Weaver: Kronecker Product Approximations of Spatiotemporal Attention for Traffic Network Forecasting

Cheong, Christopher, Davis, Gary, Choi, Seongjin

arXiv.org Artificial Intelligence

Spatiotemporal forecasting on transportation networks is a complex task that requires understanding how traffic nodes interact within a dynamic, evolving system dictated by traffic flow dynamics and social behavioral patterns. The importance of transportation networks and ITS for modern mobility and commerce necessitates forecasting models that are not only accurate but also interpretable, efficient, and robust under structural or temporal perturbations.

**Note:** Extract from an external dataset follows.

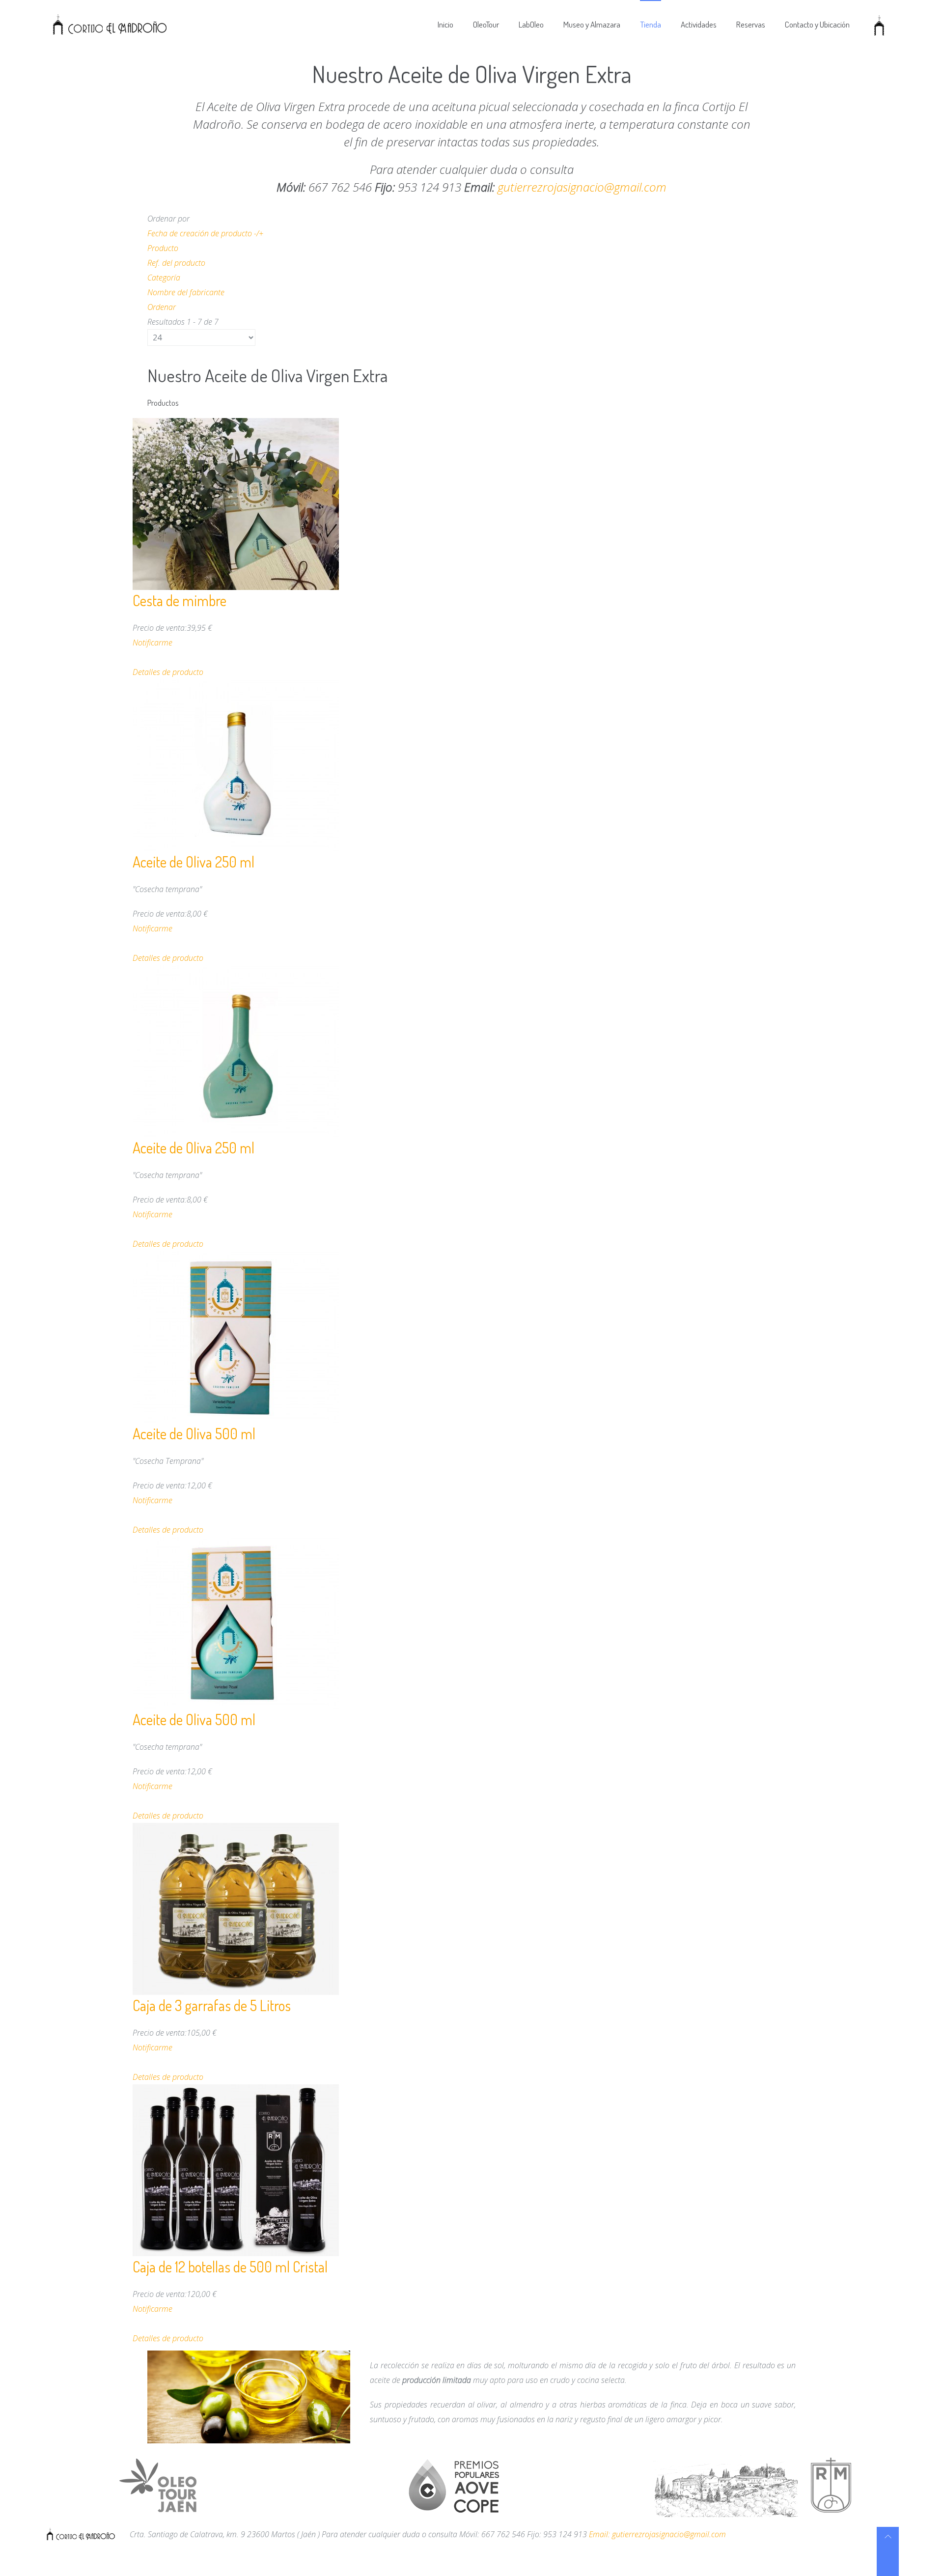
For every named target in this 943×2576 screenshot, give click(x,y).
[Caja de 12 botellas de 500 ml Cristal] (236, 2169)
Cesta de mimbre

Recent approaches, particularly Transformer-based architectures, have improved predictive performance but often at the cost of high computational overhead and diminished architectural interpretability. In this work, we introduce Weaver, a novel attention-based model that applies Kronecker product approximations (KPA) to decompose the PN X PN spatiotemporal attention of O(P^2N^2) complexity into local P X P temporal and N X N spatial attention maps. This Kronecker attention map enables our Parallel-Kronecker Matrix-Vector product (P2-KMV) for efficient spatiotemporal message passing with O(P^2N + N^2P) complexity. To capture real-world traffic dynamics, we address the importance of negative edges in modeling traffic behavior by introducing Valence Attention using the continuous Tanimoto coefficient (CTC), which provides properties conducive to precise latent graph generation and training stability. To fully utilize the model's learning capacity, we introduce the Traffic Phase Dictionary for self-conditioning. Evaluations on PEMS-BAY and METR-LA show that Weaver achieves competitive performance across model categories while training more efficiently.